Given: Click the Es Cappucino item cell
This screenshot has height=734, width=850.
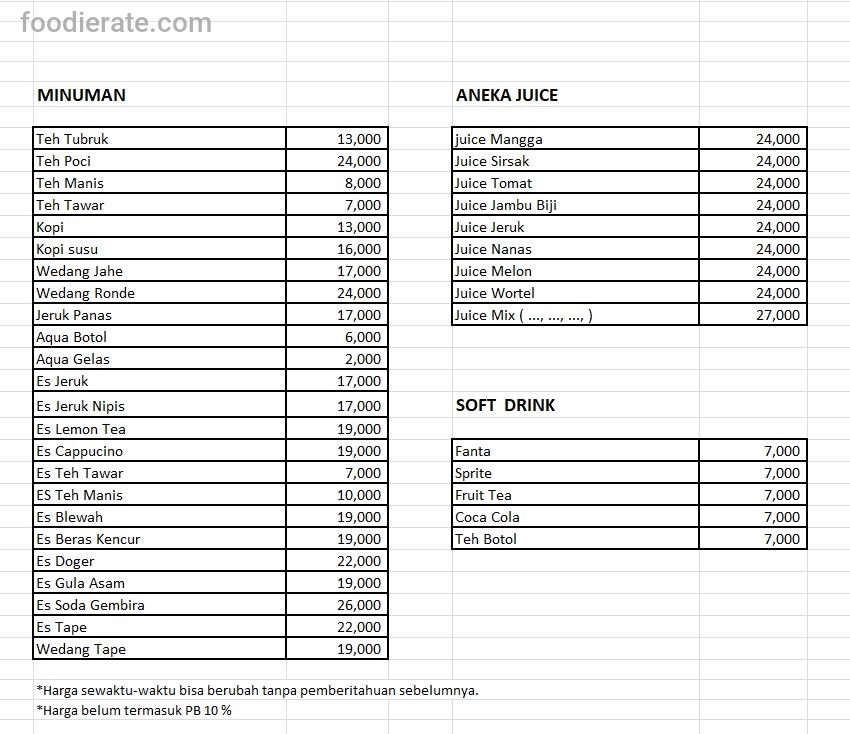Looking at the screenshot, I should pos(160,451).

* * *

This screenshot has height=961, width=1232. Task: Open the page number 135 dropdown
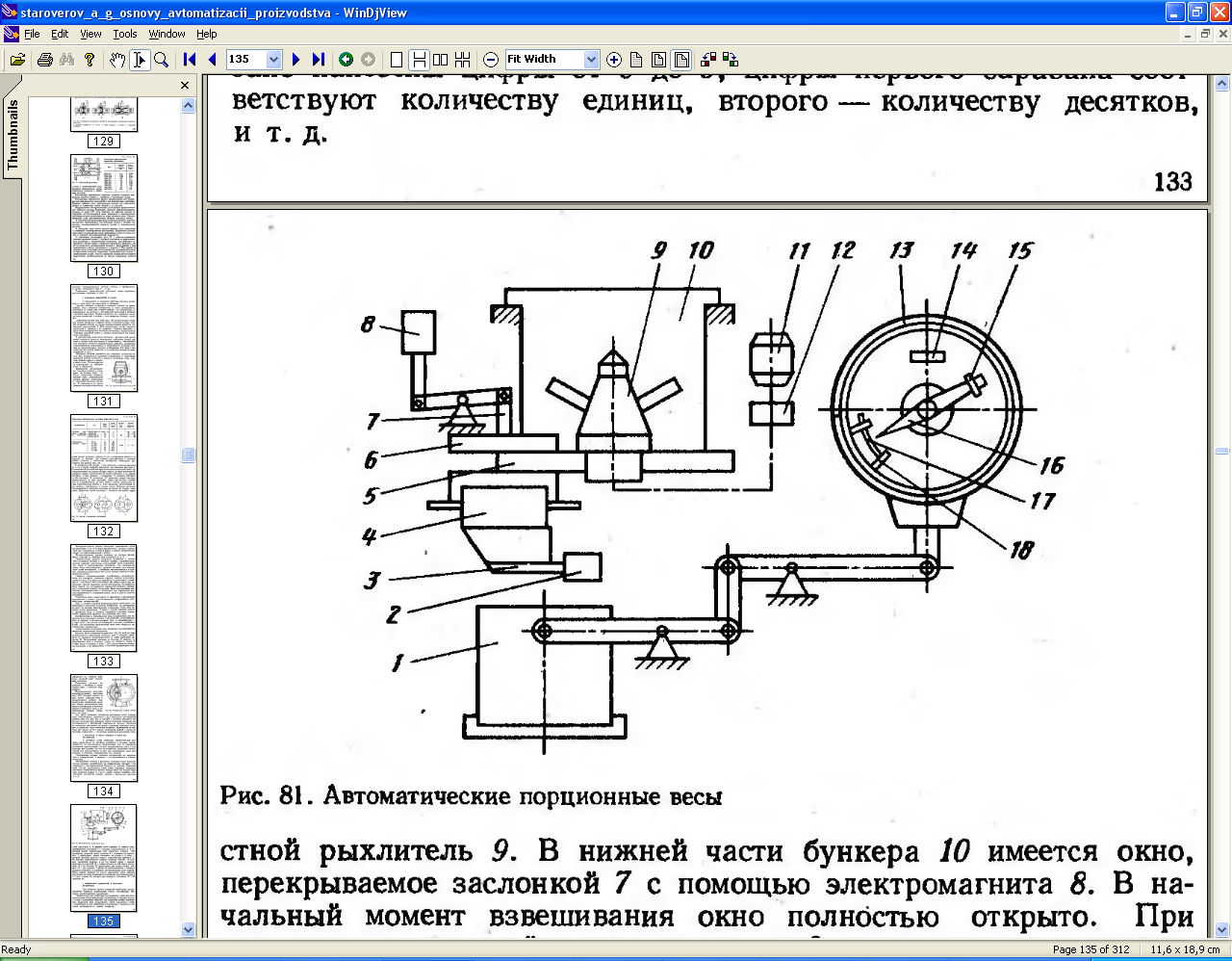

--

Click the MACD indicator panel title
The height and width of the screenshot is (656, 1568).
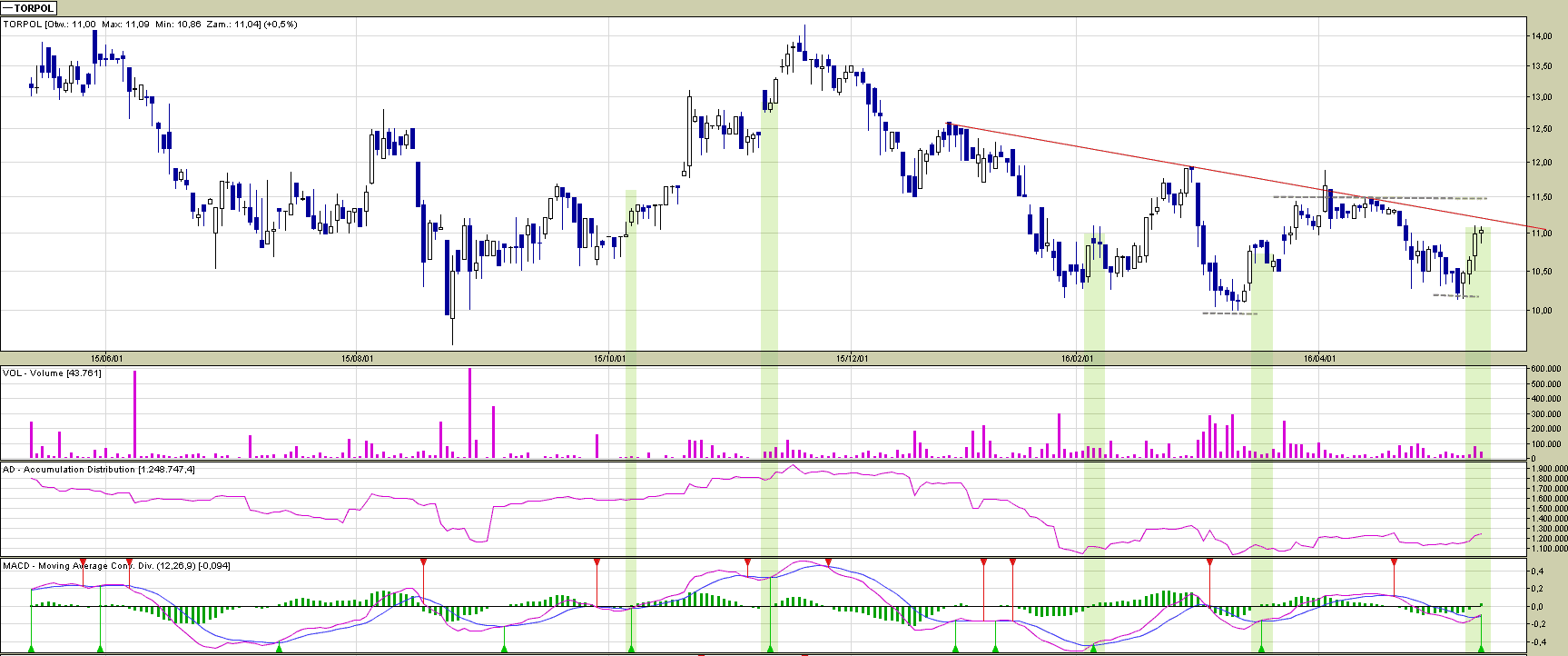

TASK OBJECTIVE: Within the material, how many lines hold "Click"? Say only the number.

REPLY TO THE EXERCISE: 2